Now, all eyes in Spain have turned to the little Walloon town of Waterloo to see if Sánchez can form a new government with the support of Puigdemont’s Catalan independentists, or send Spain back to the ballots.
“One day you are decisive in order to form a Spanish government, the next day Spain orders your arrest,” Puigdemont tweeted from his home in Waterloo this week.
Puigdemont’s party have already opened their negotiation position by stating that Sánchez’s PSOE party needs him more than they need him.
Analysts expect that a new binding referendum on Catalan independence, and the amnesty for Catalan leaders, will be the top prizes for Junts. However, it is not an option that Sánchez and the PSOE would be ever willing to accept. Equally, a governing right-wing coalition hostile to Catalan independentism will also not be palatable for the movement.

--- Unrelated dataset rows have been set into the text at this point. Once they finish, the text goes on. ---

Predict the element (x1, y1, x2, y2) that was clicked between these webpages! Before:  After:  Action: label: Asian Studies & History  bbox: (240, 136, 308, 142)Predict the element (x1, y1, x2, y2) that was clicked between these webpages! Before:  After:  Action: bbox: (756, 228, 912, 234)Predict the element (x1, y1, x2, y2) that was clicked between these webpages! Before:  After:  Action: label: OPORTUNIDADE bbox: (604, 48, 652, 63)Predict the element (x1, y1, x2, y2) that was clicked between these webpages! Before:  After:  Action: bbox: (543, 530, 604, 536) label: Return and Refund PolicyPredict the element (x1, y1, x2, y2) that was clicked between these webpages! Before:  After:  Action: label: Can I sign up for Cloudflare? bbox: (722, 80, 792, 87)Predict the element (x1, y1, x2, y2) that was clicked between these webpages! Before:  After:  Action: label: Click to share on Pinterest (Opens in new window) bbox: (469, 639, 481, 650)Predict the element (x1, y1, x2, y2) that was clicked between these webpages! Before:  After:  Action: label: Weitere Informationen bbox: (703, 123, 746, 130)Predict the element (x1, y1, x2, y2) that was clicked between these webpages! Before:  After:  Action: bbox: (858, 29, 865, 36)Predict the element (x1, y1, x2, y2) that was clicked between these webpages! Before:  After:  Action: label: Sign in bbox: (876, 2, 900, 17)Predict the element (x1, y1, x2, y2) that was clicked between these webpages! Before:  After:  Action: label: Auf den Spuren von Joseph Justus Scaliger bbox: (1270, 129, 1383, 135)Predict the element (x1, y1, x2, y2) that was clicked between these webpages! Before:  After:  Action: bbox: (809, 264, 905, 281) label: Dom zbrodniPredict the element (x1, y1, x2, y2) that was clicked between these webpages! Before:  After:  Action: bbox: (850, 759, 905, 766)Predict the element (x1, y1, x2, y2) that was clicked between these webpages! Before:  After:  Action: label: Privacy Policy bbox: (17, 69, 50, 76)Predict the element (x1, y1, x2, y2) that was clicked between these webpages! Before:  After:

Junts want to insist that voting to reject a pact with Sánchez is not voting 'yes' to Feijóo and the right. "We do not feel obliged to choose and we are not going to fall into the emotional trap of choosing between Sánchez and Feijóo," Junts’ Secretary-General, Jordi Turull, said on Monday to Spanish newspaper El Diario, in an attempt to shake off the pressure of taking the blame.
Left-wing alliance Sumar, in an electoral pact with PSOE, announced on Monday that it had sent one of its officials in Catalonia to begin talks with Junts. The Socialists and Sumar are calling on the Catalan conservatives to "rise to the occasion," while some sectors of the Republican Left of Catalonia are also piling on the pressure by stating its a question of "Catalonia or Vox."
Puigdemont has said that his party does not owe anything to "clever political scientists, talk shows, Twitter pseudonyms, nor to apologists for abstention" – but reiterated his dedication to his voters. "Tomorrow will be another day (also in exile) and we must continue to defend Catalonia against those who want to liquidate our language, culture and nation," he said on social media.
The balance is delicate, and ironically Spain has turned to Puigdemont to decide its fate or risk setting off another round of elections – which is unlikely to ingratiate him further with the Spanish general public.